From Wikipedia, the free encyclopedia
Jump to: navigation, search

Pākehā Māori were the early European settlers in New Zealand (known as Pākehā in the Māori language) who lived among the Māori.


Some were kept by the Māori as slaves, while others settled in Māori communities by choice, many being runaway seamen or escaped convicts.[1] They were often welcomed, took wives and were treated as Māori, particularly in the first two decades of the 19th century. The rarity value of Europeans in New Zealand and the importance of trade in European goods - particularly muskets - made Pākehā Māori highly prized for their trading skills. Some achieved a degree of prestige among the Māori and fought in battle with their adopted tribe in the New Zealand land wars, sometimes against European soldiers. While some lived the rest of their lives amongst Māori, others, such as lapsed missionary Thomas Kendall, did so only briefly.

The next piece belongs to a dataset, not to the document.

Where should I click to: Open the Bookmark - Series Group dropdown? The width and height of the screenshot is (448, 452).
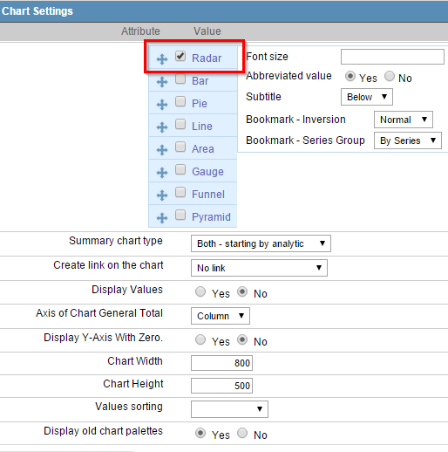(x=408, y=140)
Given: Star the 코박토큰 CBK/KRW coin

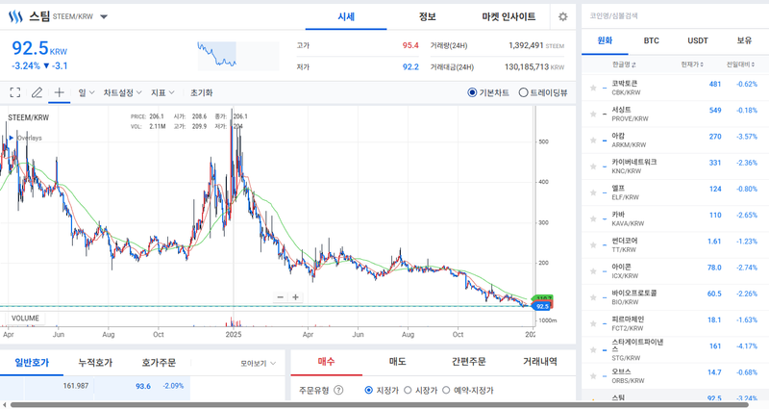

A few Pākehā Māori such as James Caddell, John Rutherford[2] and Barnet Burns even received the moko or facial tattoo.

As more Europeans arrived, the status of early Europeans among Māori fell and some of the early Pakeha Maori reverted to a more European existence.

The early settler Frederick Edward Maning published two books under the pseudonym Pakeha Māori which contain many examples of how Pakeha/Maori lived.